— Text extract —

######

The carbon conversion (X_c, %) is defined as the proportion of carbonaceous gases (CO, CH₄, and CO₂) to the carbon contained in solid fuels.

$${X}_{c}=\frac{12\times {\int }_{0}^{t}{N}_{\text{out}}\left({X}_{CO}+{X}_{{CH}_{4}}+{X}_{{CO}_{2}}\right)dt}{22.4\times {m}_{C,{\text{fuel}}}}$$

(1)

where N_out is the gas volume flow at the reactor outlet; X_i is the relative volume fraction of produced gas; and m_c,fuel is the mass of carbon contained in solid fuels.

The gas yield (G_v, m³/kg) is defined as the volume of produced syngas per kilogram of solid fuels, including H₂, CO, CO₂, and CH₄.

$${G}_{v}=\frac{{V}_{\text{out}}\left({X}_{CO}+{X}_{{CH}_{4}}+{X}_{{CO}_{2}}+{X}_{{H}_{2}}\right)}{{m}_{\text{fuel}}}$$

(2)

where V_out is the gas volume at the reactor outlet and m_fuel is the mass of solid fuels.

The lower heating value of the product syngas (LHV_syngas, MJ/m³) is defined as follows:

$${LHV}_{\text{syngas}}=10.798{R}_{{H}_{2}}+12.636{R}_{CO}+35.818{R}_{{CH}_{4}}$$

(3)

where R_i is the ratio of the volume of each gaseous component to the volume of produced gas in total.

The gasification efficiency (\(\eta\), %) is defined as the ratio of LHV_syngas to the LHV_{solid fuels}.

######

— Material shown —
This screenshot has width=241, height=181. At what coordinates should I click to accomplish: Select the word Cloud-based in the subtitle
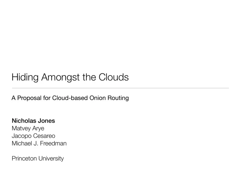(x=70, y=98)
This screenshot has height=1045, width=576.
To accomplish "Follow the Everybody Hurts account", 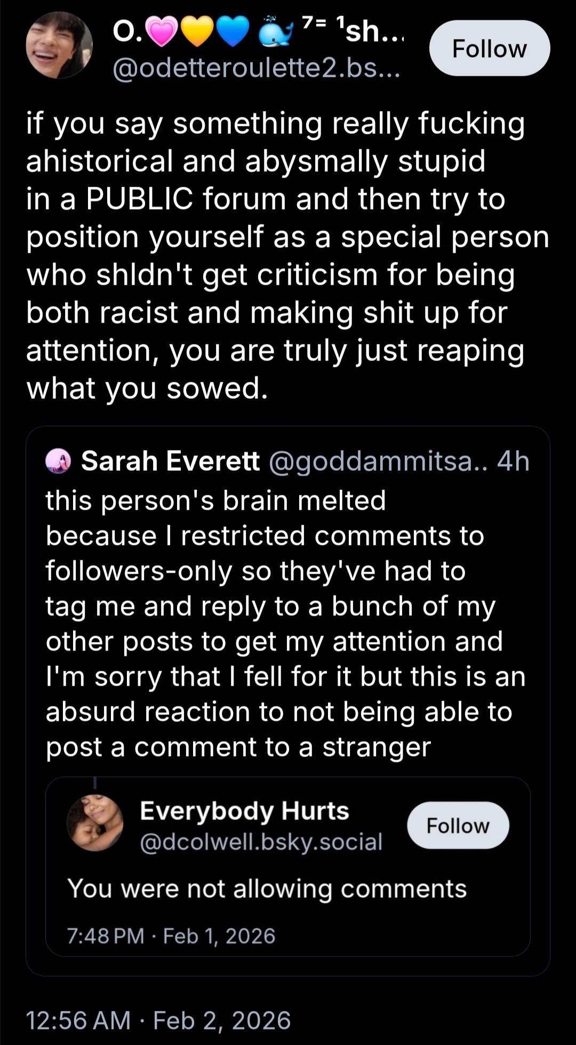I will pos(458,825).
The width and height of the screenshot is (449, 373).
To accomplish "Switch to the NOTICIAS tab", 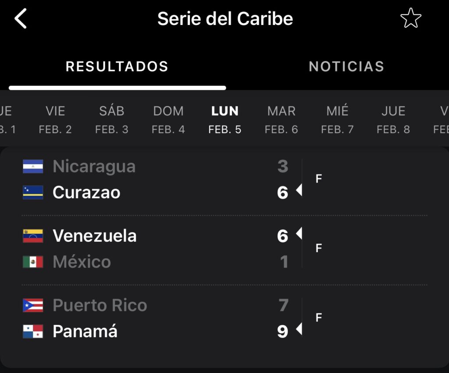I will [346, 66].
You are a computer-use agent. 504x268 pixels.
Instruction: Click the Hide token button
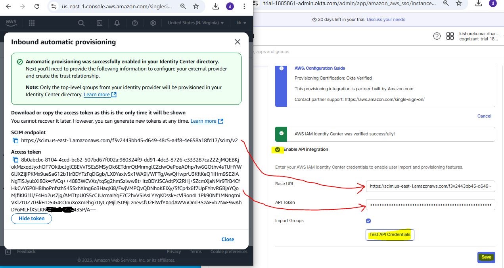[x=32, y=219]
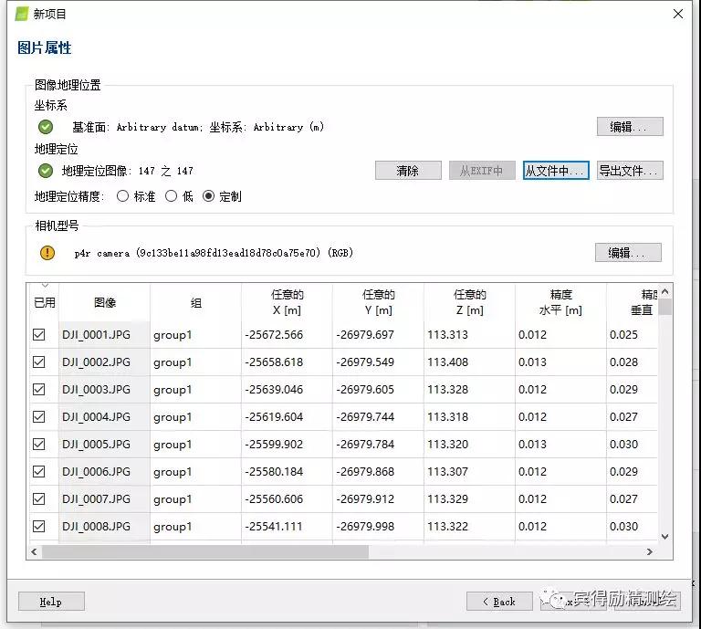The height and width of the screenshot is (629, 701).
Task: Disable image DJI_0008.JPG checkbox
Action: click(x=39, y=527)
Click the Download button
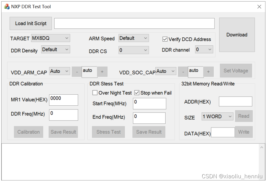 pyautogui.click(x=237, y=35)

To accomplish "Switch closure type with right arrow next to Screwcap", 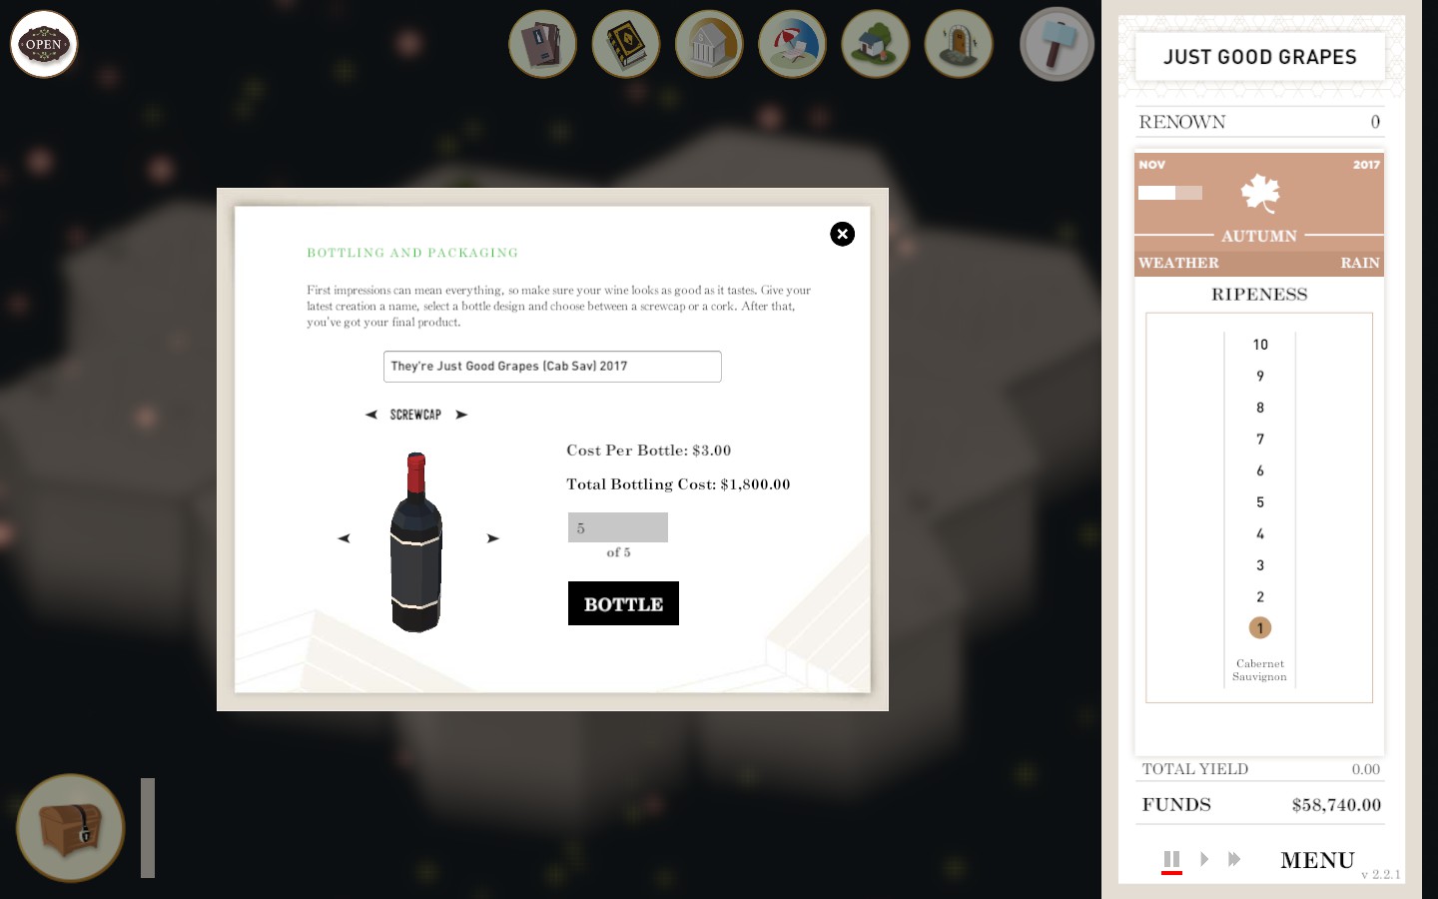I will (x=461, y=415).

######

— What the task requires —
Name each quantity that the gasification text introduces with the words "is defined", along with its symbol and unit.

— Written reply —
- Carbon conversion: X_c, %
- Gas yield: G_v, m³/kg
- Lower heating value of the product syngas: LHV_syngas, MJ/m³
- Gasification efficiency: η, %